- **Text passage**
☆ ☆ ☆ ☆ ☆

They fail in different ways. PGSR smooths over clutter, MonoSDF puffs the shape outward, and the splat-based meshes leave holes. Running all three on the same video shows where each one breaks, instead of trusting a single method's nice-looking output.
The laptop stages are a normal Python package (pip install -e .): ingest, fuse, benchmark, the viewers, and the simulator export. They run on a laptop with no GPU.
The three reconstruction methods are separate research codebases, each with its own CUDA setup and a few hours of GPU training. Those run on a GPU machine, driven by the scripts in scripts/remote/. I kept them separate rather than pretend that one pip install reproduces six GPU-hours of training.

☆ ☆ ☆ ☆ ☆

- **Extracted data**
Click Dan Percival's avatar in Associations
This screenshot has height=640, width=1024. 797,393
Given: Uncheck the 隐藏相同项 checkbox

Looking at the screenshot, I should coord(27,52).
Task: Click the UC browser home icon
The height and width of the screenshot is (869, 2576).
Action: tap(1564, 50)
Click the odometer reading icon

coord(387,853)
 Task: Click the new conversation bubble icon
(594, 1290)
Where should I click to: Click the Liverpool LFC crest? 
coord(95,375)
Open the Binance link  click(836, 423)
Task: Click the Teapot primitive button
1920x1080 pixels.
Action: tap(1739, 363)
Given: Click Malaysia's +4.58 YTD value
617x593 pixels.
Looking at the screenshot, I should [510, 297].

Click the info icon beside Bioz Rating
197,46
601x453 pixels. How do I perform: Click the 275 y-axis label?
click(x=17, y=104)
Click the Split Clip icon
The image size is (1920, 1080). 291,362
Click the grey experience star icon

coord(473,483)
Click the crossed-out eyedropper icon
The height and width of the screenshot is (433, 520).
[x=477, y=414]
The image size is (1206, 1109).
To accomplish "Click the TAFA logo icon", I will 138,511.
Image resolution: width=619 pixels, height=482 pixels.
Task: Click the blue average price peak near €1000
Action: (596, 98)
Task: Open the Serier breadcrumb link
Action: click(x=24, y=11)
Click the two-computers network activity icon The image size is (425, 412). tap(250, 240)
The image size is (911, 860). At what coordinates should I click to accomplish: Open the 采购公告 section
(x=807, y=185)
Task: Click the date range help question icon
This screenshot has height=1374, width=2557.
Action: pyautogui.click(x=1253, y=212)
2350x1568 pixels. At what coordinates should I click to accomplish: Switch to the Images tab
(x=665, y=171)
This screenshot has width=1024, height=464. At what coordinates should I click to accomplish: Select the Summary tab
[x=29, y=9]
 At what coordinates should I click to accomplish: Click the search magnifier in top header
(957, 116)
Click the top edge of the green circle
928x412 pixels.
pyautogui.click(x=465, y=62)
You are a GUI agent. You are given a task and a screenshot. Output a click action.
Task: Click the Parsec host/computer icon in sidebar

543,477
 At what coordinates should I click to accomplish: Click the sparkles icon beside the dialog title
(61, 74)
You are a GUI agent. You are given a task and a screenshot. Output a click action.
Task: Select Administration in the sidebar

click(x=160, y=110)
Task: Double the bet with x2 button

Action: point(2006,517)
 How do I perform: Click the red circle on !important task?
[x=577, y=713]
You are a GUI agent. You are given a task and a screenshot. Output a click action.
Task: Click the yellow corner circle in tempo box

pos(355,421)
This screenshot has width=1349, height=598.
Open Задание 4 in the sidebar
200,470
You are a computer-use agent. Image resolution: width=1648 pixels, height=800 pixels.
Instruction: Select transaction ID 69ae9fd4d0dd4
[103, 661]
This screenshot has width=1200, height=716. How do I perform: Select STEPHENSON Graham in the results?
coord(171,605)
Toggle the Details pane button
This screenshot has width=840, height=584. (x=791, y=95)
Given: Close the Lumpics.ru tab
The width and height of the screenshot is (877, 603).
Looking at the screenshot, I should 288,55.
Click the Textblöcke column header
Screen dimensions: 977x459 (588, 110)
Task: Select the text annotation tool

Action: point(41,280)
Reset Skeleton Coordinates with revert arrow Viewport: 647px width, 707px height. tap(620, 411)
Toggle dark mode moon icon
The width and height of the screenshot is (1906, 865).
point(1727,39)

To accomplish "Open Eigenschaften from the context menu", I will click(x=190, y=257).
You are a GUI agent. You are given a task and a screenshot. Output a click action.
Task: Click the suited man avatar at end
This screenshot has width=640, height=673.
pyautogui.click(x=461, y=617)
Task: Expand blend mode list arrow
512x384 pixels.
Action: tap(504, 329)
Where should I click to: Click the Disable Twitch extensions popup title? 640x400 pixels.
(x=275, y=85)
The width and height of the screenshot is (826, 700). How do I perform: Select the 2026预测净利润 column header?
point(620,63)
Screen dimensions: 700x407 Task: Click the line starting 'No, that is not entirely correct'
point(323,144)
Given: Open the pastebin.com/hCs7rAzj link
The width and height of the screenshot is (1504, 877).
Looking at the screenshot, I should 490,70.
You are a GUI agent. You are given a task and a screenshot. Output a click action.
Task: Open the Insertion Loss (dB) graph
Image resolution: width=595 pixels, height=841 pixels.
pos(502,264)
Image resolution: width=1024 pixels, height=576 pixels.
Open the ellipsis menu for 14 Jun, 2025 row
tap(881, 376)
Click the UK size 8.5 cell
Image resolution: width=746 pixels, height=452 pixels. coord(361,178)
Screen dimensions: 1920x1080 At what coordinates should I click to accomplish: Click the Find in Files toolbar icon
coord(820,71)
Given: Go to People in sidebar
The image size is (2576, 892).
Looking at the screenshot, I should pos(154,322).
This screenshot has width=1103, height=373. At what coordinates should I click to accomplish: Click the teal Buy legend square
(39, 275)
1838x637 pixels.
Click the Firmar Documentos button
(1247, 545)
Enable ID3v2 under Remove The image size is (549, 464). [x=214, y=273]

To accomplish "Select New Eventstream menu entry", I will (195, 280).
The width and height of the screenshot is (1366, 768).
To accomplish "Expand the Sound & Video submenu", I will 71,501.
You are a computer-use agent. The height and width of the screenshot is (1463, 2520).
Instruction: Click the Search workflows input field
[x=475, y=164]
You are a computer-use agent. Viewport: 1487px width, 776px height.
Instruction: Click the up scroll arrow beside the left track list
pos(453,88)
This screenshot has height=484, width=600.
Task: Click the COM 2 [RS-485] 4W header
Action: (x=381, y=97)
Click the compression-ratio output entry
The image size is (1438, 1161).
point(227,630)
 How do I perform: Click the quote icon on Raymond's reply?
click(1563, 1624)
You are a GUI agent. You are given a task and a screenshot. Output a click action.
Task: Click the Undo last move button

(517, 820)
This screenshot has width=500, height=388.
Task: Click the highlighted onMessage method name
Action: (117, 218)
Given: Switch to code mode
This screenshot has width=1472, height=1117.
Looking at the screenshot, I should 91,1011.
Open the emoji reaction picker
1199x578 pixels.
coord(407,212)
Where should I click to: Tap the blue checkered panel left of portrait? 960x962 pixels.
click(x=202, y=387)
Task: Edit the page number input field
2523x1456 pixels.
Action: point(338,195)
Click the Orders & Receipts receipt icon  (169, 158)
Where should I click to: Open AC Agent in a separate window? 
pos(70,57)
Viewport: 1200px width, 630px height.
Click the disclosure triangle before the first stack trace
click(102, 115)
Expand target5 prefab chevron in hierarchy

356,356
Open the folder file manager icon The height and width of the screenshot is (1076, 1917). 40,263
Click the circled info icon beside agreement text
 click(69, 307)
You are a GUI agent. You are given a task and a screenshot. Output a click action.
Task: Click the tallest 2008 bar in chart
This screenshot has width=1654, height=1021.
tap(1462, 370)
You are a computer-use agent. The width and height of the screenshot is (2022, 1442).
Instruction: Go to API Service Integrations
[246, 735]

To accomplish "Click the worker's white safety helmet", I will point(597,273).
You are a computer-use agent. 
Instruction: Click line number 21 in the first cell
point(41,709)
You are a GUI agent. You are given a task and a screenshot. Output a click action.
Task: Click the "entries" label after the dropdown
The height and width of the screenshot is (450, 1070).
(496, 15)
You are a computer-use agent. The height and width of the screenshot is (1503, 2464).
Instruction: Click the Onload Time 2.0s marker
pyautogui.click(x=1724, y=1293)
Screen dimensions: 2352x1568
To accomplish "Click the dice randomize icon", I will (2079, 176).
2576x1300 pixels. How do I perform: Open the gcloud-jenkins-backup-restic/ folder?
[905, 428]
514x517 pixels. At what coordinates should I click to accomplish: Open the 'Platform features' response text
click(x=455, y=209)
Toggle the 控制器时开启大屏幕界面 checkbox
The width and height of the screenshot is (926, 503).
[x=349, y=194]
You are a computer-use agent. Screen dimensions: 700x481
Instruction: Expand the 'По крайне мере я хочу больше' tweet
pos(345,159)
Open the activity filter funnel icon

☆ ☆ ☆ ☆ ☆

- **Your objective**
Can you carry on the passage about the reconstruction setup, starting right after its final sentence?

- **Answer**
make install # laptop stages
make benchmark # rebuild the ground-truth table from the bundled metrics
make viewer # serve the 3D viewers at http://localhost:8765
# merge any two coloured meshes
vid2scene fuse --backbone pgsr.ply --donor dn.ply --out consensus.ply
# export the metric mesh as a simulator-ready collider
vid2scene embodied --mesh consensus.ply --out room_sim.glb --scene-json scene.jsonThe merge keeps one mesh as the trusted base and only borrows from another where the base has holes. It never averages two surfaces together. Averaging two meshes that are each wrong in a different way just stacks their errors and produces doubled or thickened walls.
Given a base mesh B, a donor mesh D, and a distance threshold tau:
keep = { points of D that are more than tau away from the nearest point of B }
S = all points of B + keep # the donor only fills B's holes
mesh = ScreenedPoisson(S), then drop the lowest-density vertices
and keep the largest connected piece
A smaller tau borrows more from the donor. The threshold is the whole trick: where B already has a surface, the donor is ignored, so two biased surfaces are never blended. Code: src/vid2scene/fuse/consensus.py.
Every reconstruction is scored against a ground-truth mesh, so the numbers are real distances, not rendering quality.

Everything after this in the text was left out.